=== DATA RECORDS ===
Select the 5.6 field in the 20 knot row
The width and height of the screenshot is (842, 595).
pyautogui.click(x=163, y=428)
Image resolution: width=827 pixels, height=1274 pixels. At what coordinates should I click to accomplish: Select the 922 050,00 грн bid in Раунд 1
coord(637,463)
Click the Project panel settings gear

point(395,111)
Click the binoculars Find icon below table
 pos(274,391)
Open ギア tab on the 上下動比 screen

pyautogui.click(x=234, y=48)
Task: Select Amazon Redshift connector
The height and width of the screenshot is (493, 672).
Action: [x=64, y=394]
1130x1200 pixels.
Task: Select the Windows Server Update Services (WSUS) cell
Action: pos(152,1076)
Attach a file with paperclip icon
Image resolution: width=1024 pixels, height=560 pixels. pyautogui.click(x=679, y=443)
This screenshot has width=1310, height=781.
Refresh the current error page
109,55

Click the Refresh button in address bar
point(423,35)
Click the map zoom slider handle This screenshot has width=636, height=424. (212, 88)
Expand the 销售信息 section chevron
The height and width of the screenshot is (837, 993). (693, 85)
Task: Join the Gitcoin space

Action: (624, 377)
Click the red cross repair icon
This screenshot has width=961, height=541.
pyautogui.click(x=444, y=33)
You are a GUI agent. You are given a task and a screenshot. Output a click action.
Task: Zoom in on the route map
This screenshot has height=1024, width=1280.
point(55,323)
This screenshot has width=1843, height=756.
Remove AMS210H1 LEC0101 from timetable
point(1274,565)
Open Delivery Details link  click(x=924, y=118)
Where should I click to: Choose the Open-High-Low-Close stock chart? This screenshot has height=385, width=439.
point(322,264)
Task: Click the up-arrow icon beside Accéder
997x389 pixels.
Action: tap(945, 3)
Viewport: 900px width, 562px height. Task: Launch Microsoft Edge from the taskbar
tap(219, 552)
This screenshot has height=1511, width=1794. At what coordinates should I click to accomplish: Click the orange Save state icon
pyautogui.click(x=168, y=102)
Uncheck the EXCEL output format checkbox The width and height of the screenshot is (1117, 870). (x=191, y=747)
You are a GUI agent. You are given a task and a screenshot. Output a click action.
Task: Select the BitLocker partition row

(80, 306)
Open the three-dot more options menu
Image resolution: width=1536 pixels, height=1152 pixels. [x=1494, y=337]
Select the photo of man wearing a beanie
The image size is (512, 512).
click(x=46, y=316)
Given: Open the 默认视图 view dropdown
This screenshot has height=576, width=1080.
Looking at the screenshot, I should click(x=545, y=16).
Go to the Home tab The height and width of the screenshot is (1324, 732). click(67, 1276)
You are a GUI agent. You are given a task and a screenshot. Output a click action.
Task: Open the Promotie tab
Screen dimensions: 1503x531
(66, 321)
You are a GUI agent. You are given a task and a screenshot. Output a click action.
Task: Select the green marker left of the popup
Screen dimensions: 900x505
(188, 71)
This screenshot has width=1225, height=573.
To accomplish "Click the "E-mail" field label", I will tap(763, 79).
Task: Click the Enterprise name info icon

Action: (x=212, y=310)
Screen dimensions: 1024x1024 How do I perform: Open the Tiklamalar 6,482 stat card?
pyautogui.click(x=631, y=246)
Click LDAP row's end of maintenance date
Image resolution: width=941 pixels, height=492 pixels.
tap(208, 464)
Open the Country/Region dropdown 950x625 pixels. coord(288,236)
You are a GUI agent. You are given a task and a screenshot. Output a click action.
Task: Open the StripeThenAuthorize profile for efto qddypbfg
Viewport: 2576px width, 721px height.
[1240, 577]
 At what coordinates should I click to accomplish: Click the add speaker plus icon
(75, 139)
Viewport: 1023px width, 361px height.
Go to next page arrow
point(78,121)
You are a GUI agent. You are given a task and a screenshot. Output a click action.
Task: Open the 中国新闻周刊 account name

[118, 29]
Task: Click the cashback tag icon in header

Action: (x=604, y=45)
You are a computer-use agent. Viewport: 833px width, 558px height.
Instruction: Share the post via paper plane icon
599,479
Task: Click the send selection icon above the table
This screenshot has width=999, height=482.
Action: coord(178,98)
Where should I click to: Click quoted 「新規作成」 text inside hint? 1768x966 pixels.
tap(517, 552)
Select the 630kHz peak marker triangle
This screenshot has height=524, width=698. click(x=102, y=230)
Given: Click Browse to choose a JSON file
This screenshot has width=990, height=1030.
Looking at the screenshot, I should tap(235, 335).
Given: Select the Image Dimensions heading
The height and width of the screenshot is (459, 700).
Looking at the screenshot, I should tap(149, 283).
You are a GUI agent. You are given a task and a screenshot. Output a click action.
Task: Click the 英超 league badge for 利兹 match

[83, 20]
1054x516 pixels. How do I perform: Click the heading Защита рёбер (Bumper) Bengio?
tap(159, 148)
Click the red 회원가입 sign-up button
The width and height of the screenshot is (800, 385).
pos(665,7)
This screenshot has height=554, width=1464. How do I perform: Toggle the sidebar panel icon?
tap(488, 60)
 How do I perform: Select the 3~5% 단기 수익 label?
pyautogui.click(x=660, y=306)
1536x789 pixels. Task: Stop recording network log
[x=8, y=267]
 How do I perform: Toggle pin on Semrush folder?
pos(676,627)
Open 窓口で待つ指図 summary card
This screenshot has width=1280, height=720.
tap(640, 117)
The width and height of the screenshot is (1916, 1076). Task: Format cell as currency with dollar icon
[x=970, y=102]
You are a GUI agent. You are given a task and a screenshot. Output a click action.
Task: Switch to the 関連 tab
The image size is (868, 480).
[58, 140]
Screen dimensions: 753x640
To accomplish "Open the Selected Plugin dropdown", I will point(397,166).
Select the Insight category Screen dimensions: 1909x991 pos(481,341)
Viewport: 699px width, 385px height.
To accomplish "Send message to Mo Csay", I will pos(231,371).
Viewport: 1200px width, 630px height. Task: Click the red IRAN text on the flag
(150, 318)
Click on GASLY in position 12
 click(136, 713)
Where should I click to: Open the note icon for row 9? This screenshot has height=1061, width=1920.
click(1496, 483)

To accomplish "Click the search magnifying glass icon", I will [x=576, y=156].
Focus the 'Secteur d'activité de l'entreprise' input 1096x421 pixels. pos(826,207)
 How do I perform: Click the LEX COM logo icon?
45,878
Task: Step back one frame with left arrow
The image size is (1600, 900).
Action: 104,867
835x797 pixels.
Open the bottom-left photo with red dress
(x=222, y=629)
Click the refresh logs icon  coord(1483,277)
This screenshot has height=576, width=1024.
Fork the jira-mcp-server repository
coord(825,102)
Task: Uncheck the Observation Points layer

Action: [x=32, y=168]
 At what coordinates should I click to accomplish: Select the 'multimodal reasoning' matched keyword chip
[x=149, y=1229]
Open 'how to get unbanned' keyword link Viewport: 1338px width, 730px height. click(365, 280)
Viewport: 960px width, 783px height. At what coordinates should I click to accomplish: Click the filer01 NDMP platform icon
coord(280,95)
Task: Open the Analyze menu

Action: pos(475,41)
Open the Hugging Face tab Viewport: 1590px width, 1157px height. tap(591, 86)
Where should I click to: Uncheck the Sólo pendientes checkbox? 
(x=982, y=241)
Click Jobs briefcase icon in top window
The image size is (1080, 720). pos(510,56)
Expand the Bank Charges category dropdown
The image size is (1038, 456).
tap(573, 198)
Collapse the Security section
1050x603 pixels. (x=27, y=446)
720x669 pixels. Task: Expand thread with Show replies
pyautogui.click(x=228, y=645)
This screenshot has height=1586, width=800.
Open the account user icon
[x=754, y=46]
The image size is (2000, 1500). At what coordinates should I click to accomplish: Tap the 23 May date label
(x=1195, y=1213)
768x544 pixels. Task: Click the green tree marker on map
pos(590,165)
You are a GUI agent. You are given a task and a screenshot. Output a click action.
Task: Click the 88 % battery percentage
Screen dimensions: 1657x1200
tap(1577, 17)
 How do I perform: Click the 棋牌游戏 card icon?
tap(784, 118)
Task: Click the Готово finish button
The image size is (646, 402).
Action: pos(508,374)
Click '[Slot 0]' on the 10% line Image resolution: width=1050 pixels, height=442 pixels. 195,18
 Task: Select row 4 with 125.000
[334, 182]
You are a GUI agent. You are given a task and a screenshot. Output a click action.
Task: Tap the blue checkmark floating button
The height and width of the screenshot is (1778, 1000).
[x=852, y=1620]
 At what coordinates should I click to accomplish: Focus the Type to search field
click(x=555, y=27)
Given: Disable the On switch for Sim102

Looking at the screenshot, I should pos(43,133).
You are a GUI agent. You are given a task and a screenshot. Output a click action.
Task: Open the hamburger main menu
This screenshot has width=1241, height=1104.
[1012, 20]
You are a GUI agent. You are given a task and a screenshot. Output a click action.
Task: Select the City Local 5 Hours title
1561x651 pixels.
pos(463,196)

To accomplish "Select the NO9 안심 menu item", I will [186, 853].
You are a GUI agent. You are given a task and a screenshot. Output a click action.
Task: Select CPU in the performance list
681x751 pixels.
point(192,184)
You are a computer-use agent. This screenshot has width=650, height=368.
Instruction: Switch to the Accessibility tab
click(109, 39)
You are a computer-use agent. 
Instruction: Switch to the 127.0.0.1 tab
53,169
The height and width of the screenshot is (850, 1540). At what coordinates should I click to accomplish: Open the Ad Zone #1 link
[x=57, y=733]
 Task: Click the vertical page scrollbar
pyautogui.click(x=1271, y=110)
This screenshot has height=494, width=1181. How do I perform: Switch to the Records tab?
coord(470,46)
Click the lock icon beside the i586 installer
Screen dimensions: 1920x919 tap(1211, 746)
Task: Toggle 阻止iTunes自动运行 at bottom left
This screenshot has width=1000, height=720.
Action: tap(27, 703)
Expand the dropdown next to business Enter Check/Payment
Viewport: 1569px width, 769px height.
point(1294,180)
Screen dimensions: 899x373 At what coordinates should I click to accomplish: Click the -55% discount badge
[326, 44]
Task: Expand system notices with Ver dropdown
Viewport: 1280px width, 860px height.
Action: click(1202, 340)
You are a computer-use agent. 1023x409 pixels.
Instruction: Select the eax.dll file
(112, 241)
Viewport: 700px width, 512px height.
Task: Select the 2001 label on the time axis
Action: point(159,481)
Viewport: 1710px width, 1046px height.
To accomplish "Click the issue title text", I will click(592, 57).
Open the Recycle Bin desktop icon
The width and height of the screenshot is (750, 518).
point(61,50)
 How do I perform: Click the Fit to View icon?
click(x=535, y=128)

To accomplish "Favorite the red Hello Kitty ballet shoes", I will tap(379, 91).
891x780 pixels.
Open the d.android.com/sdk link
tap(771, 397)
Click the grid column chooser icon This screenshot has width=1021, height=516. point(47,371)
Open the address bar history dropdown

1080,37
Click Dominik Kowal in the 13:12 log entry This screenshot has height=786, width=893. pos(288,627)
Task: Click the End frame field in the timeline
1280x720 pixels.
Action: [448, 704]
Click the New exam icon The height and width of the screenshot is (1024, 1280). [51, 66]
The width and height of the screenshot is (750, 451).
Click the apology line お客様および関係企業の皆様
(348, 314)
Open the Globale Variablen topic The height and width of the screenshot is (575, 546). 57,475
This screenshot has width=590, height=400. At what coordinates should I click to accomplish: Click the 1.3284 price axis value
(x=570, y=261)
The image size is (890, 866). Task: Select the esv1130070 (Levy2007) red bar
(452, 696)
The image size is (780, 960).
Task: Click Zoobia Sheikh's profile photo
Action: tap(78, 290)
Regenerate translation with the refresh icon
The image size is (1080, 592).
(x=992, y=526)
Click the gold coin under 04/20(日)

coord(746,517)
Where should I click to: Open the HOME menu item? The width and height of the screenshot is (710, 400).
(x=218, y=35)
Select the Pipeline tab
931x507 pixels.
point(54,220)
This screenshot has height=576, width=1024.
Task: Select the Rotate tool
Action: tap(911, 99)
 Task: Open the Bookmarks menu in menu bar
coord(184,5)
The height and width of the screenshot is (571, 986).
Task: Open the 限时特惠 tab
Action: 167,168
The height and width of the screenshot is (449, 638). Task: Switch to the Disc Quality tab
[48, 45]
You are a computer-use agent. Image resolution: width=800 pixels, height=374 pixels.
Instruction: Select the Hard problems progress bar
===
• **AIM OF THE EXERCISE**
Using the listing above, list every line in which the string "category" occurs.

• **WRITTEN ANSWER**
Select the Insight category Screen dimensions: 1909x991 pos(481,341)
Expand the Bank Charges category dropdown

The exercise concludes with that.